I recently found a document by Mike Bostock, Towards Reusable Charts, which describes some conventions for encapsulating reusable charts in D3. Note however that the question isn't just about D3 but rather creating methods for JavaScript objects dynamically.
His proposal includes the following snippet:
function chart() {
var width = 720, // default width
height = 80; // default height
function my() {
// generate chart here, using `width` and `height`
}
my.width = function(value) {
if (!arguments.length) return width;
width = value;
return my;
};
my.height = function(value) {
if (!arguments.length) return height;
height = value;
return my;
};
return my;
}
This is all fine but what I am immediately wondering once I started adding more chart properties than just width
and height
to it is whether the common parts of these "property accessor functions" could be factored out somehow.

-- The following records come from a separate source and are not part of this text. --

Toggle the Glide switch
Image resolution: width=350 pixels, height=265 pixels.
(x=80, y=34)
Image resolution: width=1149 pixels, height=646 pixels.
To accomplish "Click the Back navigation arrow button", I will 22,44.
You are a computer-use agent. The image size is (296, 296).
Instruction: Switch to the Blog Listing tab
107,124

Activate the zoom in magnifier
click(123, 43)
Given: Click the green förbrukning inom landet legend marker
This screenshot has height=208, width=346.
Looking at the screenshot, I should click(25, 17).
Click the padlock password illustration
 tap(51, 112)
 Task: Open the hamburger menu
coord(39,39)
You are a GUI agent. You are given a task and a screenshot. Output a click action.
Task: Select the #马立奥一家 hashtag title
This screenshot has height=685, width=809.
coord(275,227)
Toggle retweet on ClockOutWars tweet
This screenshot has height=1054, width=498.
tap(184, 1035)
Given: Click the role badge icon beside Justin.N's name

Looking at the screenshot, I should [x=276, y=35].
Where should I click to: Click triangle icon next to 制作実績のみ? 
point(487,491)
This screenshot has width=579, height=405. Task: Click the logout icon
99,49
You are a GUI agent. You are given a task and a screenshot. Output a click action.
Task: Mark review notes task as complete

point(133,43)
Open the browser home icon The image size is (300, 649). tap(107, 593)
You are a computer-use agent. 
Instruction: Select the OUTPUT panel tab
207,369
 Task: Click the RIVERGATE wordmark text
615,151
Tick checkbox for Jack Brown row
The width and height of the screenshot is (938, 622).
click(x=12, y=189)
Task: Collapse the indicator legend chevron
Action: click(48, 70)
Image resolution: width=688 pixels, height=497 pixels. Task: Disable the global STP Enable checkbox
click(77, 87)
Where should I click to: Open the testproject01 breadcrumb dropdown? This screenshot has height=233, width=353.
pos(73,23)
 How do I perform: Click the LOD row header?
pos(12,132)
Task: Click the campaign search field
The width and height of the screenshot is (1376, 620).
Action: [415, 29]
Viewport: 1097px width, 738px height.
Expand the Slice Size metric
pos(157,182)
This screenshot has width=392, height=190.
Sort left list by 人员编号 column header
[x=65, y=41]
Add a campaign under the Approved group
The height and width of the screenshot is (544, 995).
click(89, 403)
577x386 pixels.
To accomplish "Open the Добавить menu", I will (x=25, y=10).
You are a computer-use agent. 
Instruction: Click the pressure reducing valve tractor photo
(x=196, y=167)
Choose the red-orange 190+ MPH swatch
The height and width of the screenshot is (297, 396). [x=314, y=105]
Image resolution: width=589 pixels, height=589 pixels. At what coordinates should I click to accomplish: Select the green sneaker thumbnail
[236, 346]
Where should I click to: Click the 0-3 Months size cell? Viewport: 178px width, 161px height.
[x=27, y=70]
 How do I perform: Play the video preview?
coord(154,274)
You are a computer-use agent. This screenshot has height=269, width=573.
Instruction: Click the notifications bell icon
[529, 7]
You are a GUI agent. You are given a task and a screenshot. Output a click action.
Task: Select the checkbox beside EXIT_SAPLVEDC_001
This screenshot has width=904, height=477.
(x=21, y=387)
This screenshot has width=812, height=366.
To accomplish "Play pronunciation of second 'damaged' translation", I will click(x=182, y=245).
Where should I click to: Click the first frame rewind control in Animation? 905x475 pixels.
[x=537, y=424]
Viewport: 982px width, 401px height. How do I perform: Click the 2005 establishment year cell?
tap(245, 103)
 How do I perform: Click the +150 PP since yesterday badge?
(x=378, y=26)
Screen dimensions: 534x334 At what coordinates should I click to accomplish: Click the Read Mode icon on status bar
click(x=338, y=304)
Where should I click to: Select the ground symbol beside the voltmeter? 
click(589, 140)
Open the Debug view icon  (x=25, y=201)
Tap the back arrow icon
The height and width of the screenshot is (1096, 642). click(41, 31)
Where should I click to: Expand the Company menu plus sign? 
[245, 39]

I am imagining some method to dynamically register a property like this:
my.addProperty(propName) {
my[propName] = function (value) {
if (!arguments.length) return getPrivateVar(propName);
setPrivateVar(propName, value);
return my;
};
}
So I could then simply do
my.addProperty('width');
my.addProperty('height');
to achieve the same result as the my.width =
and my.height =
statements from the code above.
Is this even possible? How?
EDIT:
The crux of the matter is obviously accessing the "private" variables width
and height
of the chart()
function by name (represented by the get/setPrivateVar()
method calls inside my addProperty
idea). Therefore, answers to this related question (which focus on getting a global variable by name) obviously won't work.